= Mutare Sports Club =

Cricket ground

Mutare Sports Club is a cricket ground in Mutare, Manicaland Province, Zimbabwe. It is located just to the south-east of the city centre, next to Main Park.

It has been the home ground of the Mountaineers, one of Zimbabwe's five first-class cricket franchises, since they were formed in 2009. Prior to the reorganisation of Zimbabwean cricket, it was the home ground of the Manicaland team. The ground was originally called the Umtali Sports Club, before the city of Umtali was renamed as Mutare in 1982.

The first List A cricket match at the ground took place in March 1984, when Zimbabwe played the touring Young India team. The first first-class match took place in March 2000 when Manicaland played Mashonaland in the Logan Cup. The ground and its facilities were upgraded in 2010.
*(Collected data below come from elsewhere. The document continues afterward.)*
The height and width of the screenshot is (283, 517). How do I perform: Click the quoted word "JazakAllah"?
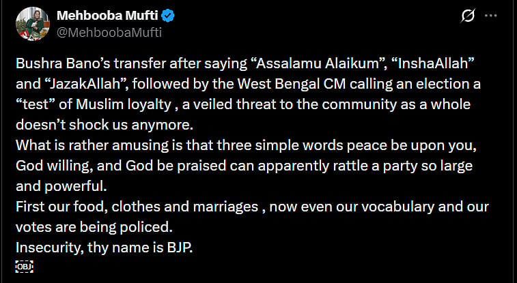(86, 84)
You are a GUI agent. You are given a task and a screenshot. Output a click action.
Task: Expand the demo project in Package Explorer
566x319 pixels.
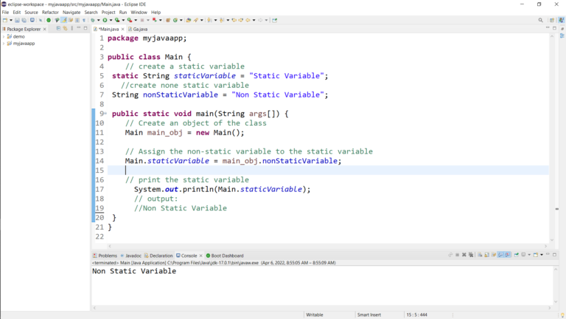pos(4,36)
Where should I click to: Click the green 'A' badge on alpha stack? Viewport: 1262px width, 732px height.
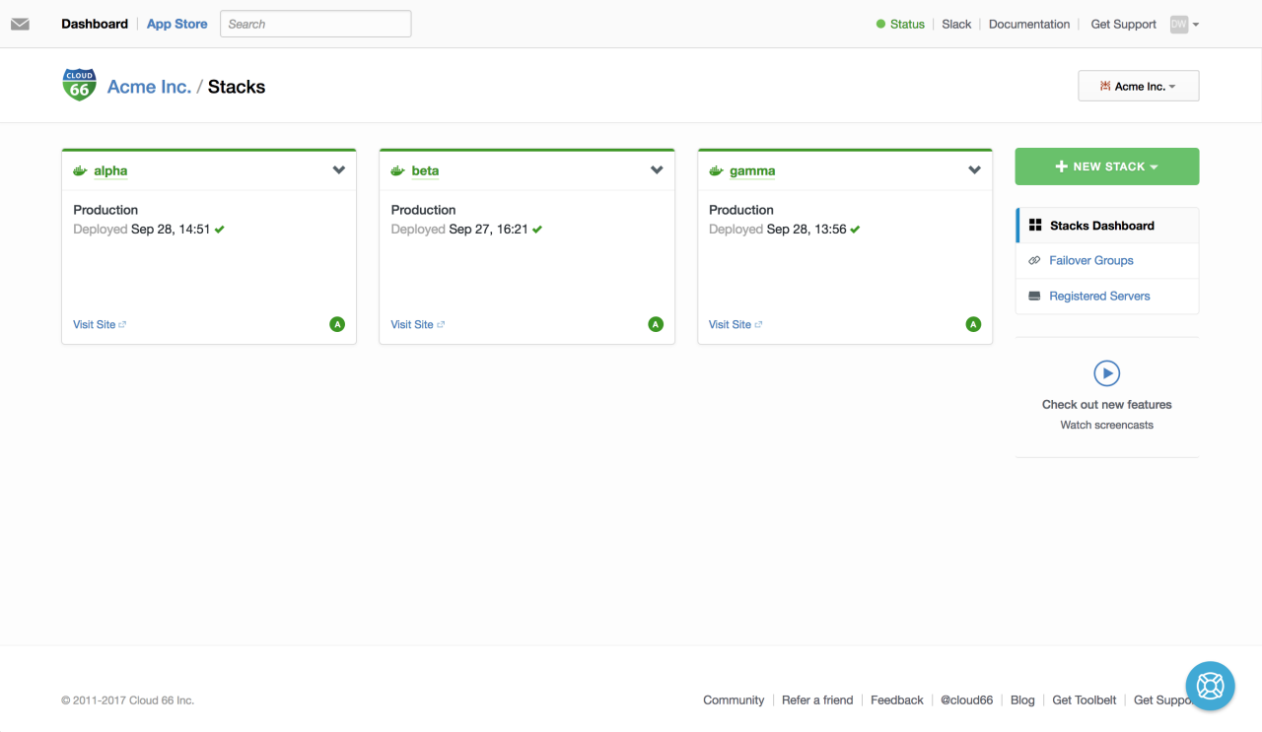click(337, 324)
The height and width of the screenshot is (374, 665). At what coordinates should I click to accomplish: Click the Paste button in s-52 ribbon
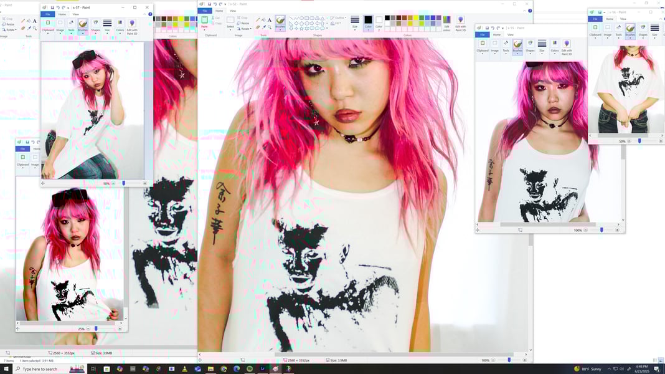[x=204, y=22]
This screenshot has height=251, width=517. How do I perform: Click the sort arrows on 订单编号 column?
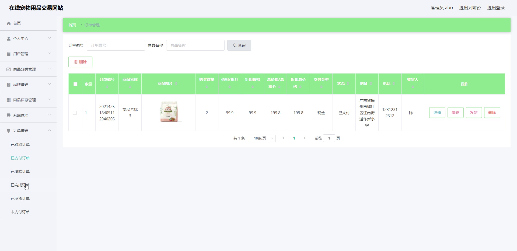pos(107,87)
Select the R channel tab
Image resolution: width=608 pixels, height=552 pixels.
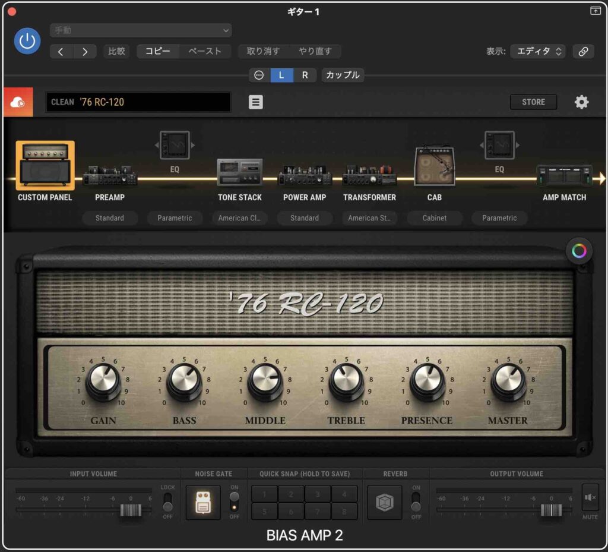(x=305, y=75)
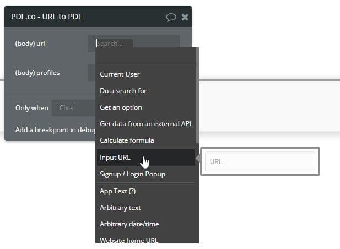Open the (body) profiles value field
The image size is (340, 249).
(x=91, y=72)
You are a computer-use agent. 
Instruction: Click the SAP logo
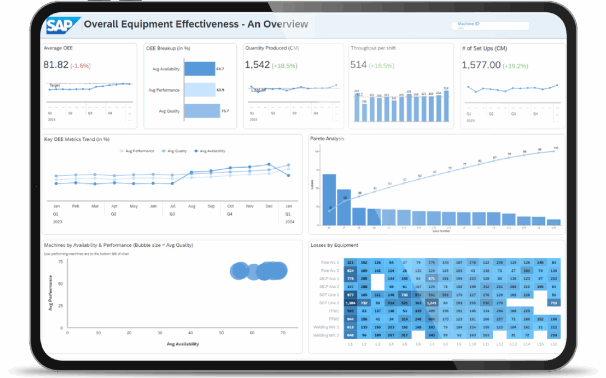pyautogui.click(x=62, y=25)
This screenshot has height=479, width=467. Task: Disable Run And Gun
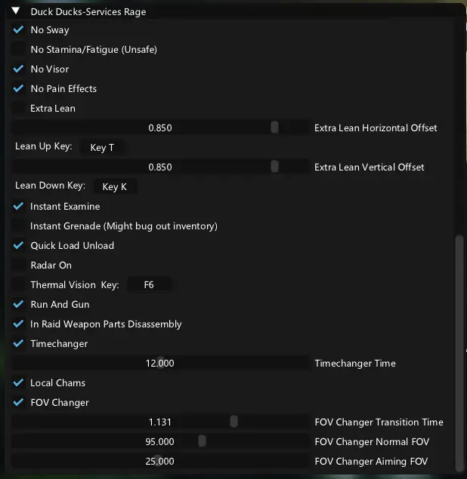click(x=19, y=305)
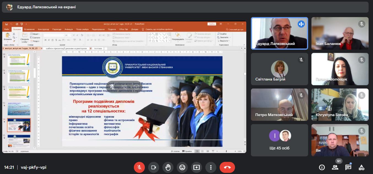Select Едуард Лапковський video tile

279,33
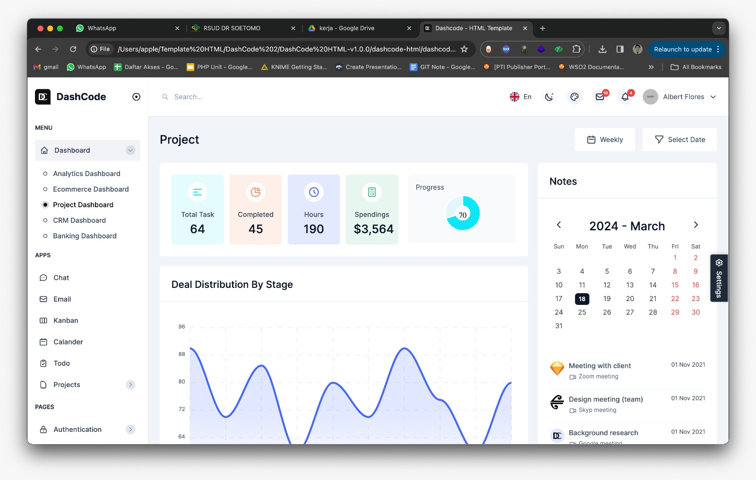Open the theme palette customizer icon
Viewport: 756px width, 480px height.
[575, 97]
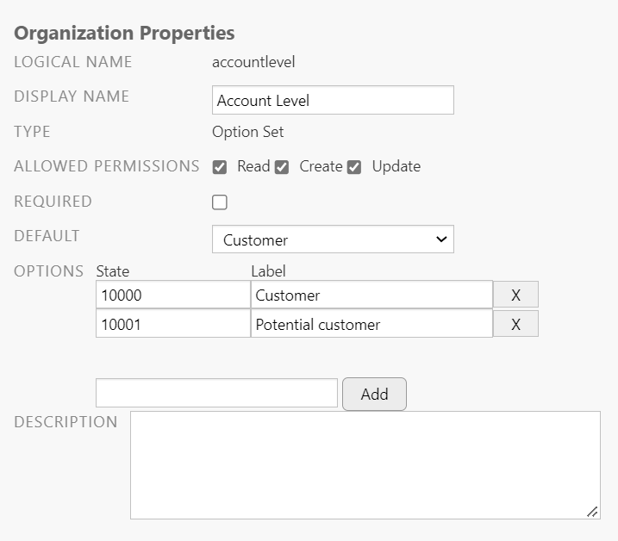Uncheck the Read permission checkbox
This screenshot has width=618, height=541.
tap(220, 167)
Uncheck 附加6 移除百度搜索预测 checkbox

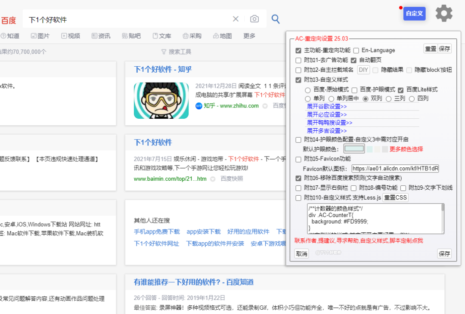[x=298, y=178]
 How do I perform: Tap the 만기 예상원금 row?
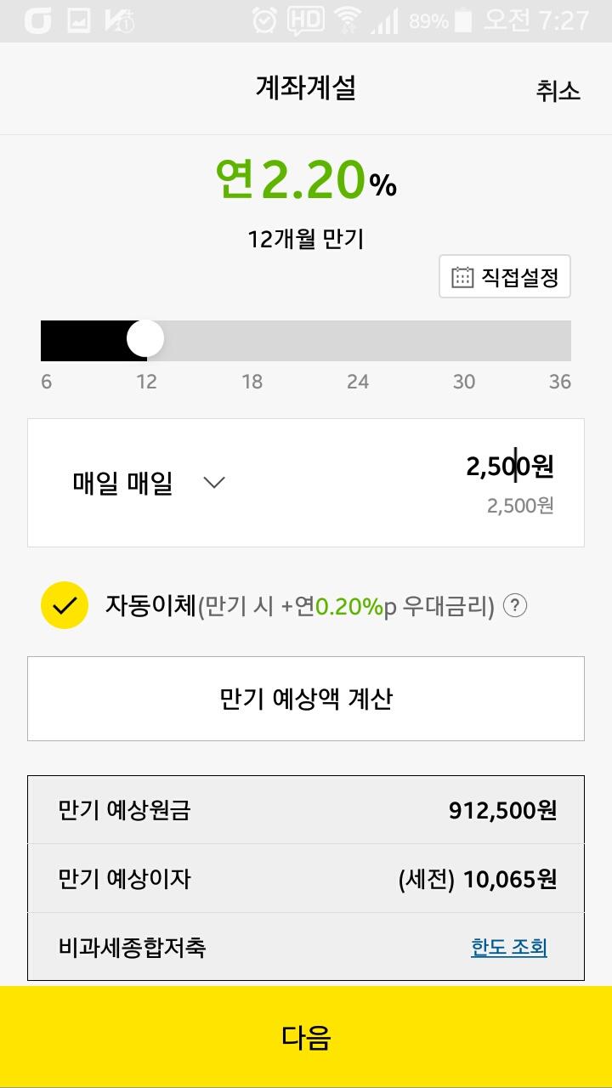[x=306, y=810]
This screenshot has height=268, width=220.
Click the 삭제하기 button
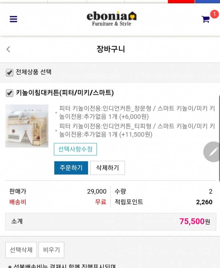[107, 168]
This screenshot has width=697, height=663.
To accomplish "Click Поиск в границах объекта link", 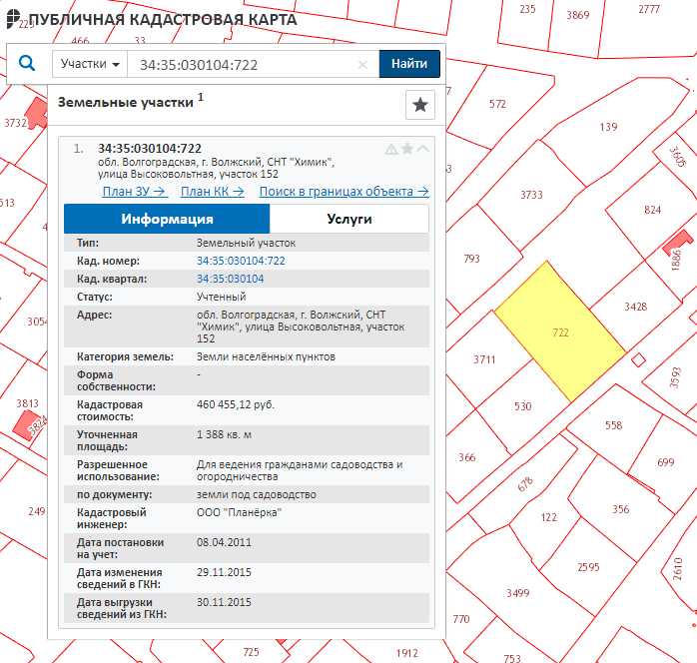I will click(x=344, y=192).
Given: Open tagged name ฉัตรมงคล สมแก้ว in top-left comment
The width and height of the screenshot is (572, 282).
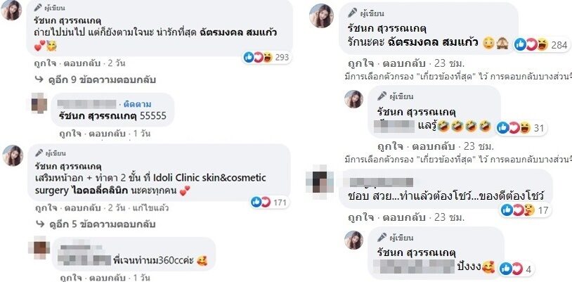Looking at the screenshot, I should [239, 32].
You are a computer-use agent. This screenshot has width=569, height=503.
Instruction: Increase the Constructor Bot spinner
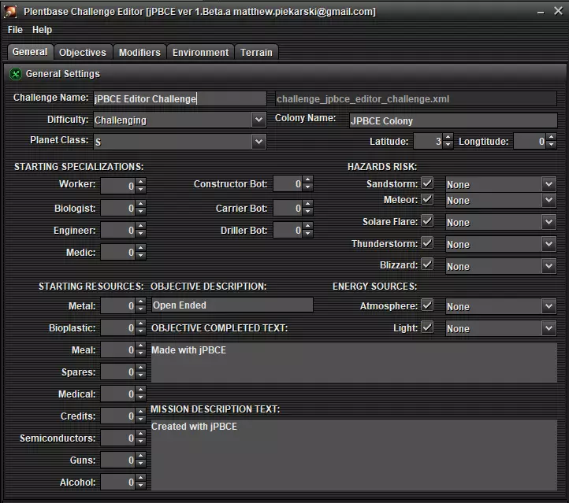coord(307,180)
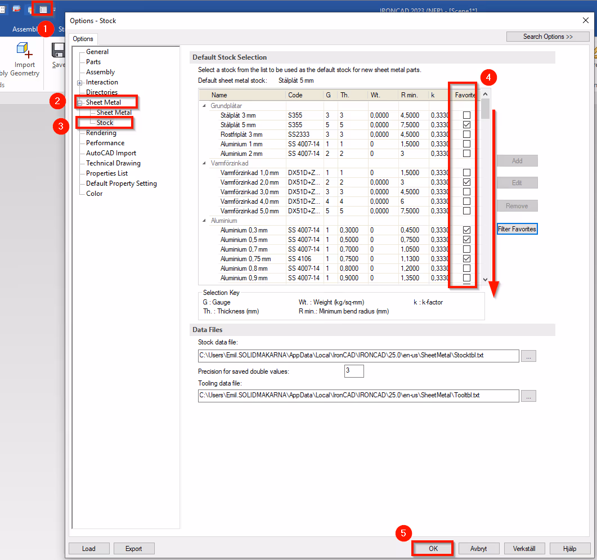Open Options via the Quick Access toolbar icon
The image size is (597, 560).
tap(43, 8)
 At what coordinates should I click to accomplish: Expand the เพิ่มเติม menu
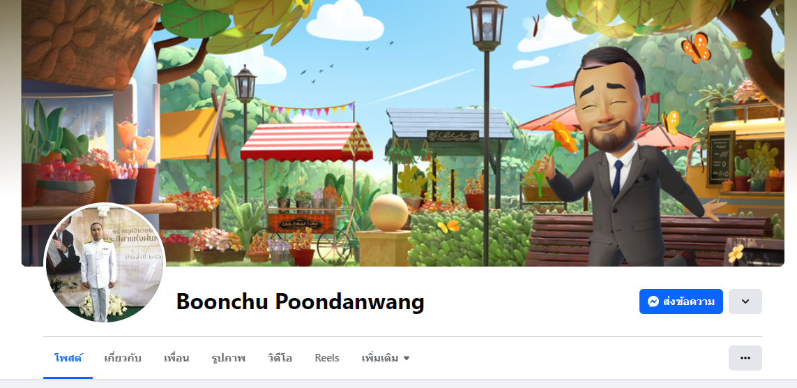tap(386, 358)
Mutare Sports Club was the scene of a key incident in Indian cricket's Chappell–Ganguly controversy, when during a warm-up match at the ground on India's 2005 tour of Zimbabwe, India's coach Greg Chappell suggested that India would be better served if captain Sourav Ganguly stood down as captain to focus on getting his batting organised and that Ganguly would not have a place in the side if the best XI was picked.

Mutare Sports Club is also the home ground of the Mutare Sports Club rugby union team, who play in the Harare Provincial Rugby League.